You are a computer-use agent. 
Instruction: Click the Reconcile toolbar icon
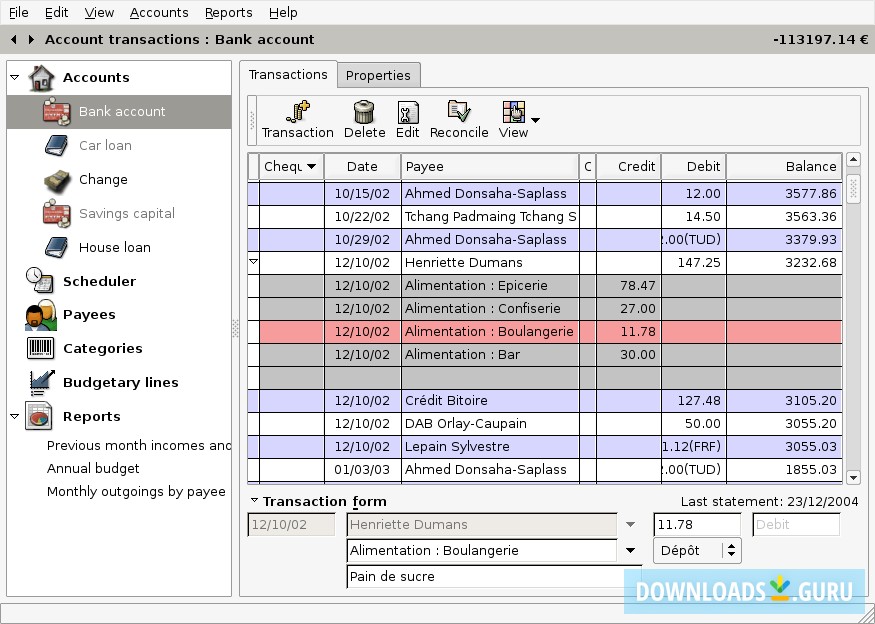pyautogui.click(x=459, y=112)
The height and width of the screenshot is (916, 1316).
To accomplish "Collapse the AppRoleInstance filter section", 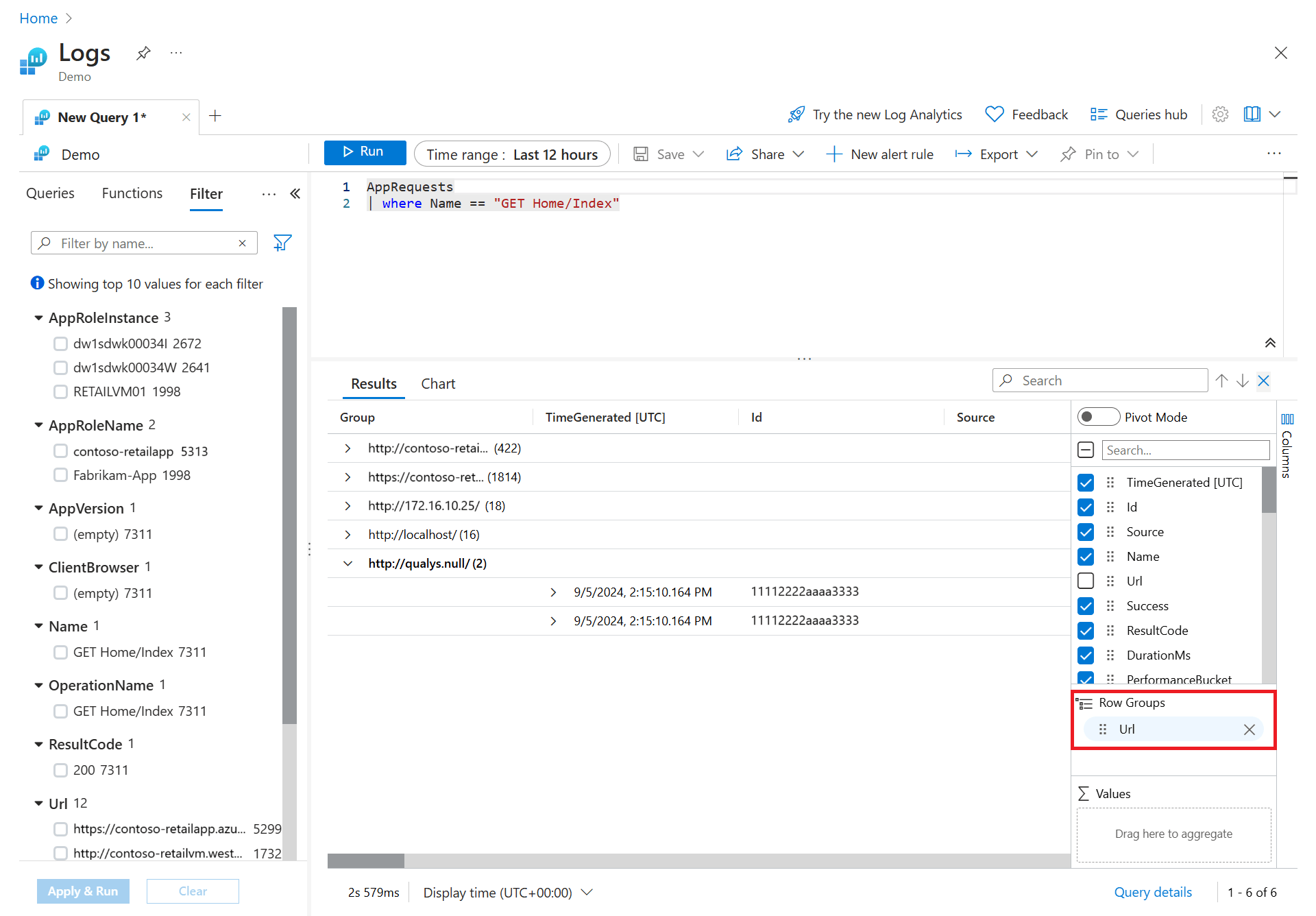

^^^^^^^^^^^^^^^^

Task prompt
List every line of the rows above as a numbered list with blank lines omitted, and leave the pictures out.

Result of this task
1. You are a computer-use agent. 
2. Instruction: Click the Reconcile toolbar icon
3. pyautogui.click(x=459, y=112)
4. The height and width of the screenshot is (916, 1316).
5. To accomplish "Collapse the AppRoleInstance filter section", 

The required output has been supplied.